TASK ITEM ▸ Output exactly, with nothing added, the entries from the first line through the line with "This screenshot has height=642, width=1155.".

(Saved data entries)
§
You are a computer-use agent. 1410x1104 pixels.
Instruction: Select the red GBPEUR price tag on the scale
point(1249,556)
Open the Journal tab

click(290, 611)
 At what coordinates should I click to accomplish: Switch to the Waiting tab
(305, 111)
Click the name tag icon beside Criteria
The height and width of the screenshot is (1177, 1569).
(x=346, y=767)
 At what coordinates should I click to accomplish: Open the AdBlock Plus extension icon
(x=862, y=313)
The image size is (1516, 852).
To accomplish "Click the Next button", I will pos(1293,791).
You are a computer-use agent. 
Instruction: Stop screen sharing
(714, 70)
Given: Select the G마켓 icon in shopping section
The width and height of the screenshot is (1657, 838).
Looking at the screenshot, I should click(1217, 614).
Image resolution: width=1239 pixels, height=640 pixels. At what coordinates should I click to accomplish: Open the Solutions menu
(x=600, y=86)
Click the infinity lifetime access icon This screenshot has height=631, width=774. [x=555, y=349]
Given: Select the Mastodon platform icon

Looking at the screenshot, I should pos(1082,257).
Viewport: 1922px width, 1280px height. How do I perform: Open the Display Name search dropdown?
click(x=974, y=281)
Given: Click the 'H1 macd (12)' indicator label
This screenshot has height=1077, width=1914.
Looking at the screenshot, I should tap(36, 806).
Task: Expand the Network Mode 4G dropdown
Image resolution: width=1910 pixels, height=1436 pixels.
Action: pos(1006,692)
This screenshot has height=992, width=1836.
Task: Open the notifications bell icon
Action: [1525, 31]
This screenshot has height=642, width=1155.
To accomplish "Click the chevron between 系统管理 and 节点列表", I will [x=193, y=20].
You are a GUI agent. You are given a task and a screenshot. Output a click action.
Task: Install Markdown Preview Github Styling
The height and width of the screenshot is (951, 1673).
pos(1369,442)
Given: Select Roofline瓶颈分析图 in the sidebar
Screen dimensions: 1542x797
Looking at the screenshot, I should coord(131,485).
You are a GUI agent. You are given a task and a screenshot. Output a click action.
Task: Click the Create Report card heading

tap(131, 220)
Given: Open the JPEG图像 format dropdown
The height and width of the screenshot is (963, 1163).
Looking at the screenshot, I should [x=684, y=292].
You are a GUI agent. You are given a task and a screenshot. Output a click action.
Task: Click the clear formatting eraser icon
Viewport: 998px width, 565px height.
§
OUTPUT OF THE TASK ▸
You are a computer-use agent. 1410x1104 pixels.
Instruction: Select the red GBPEUR price tag on the scale
point(1249,556)
Open the Journal tab

click(290, 611)
 At what coordinates should I click to accomplish: Switch to the Waiting tab
(305, 111)
Click the name tag icon beside Criteria
The height and width of the screenshot is (1177, 1569).
(x=346, y=767)
 At what coordinates should I click to accomplish: Open the AdBlock Plus extension icon
(x=862, y=313)
The image size is (1516, 852).
To accomplish "Click the Next button", I will pos(1293,791).
You are a computer-use agent. 
Instruction: Stop screen sharing
(714, 70)
Given: Select the G마켓 icon in shopping section
The width and height of the screenshot is (1657, 838).
Looking at the screenshot, I should click(1217, 614).
Image resolution: width=1239 pixels, height=640 pixels. At what coordinates should I click to accomplish: Open the Solutions menu
(x=600, y=86)
Click the infinity lifetime access icon This screenshot has height=631, width=774. [x=555, y=349]
Given: Select the Mastodon platform icon

Looking at the screenshot, I should pos(1082,257).
Viewport: 1922px width, 1280px height. How do I perform: Open the Display Name search dropdown?
click(x=974, y=281)
Given: Click the 'H1 macd (12)' indicator label
This screenshot has height=1077, width=1914.
Looking at the screenshot, I should tap(36, 806).
Task: Expand the Network Mode 4G dropdown
Image resolution: width=1910 pixels, height=1436 pixels.
Action: pos(1006,692)
This screenshot has height=992, width=1836.
Task: Open the notifications bell icon
Action: [1525, 31]
This screenshot has height=642, width=1155.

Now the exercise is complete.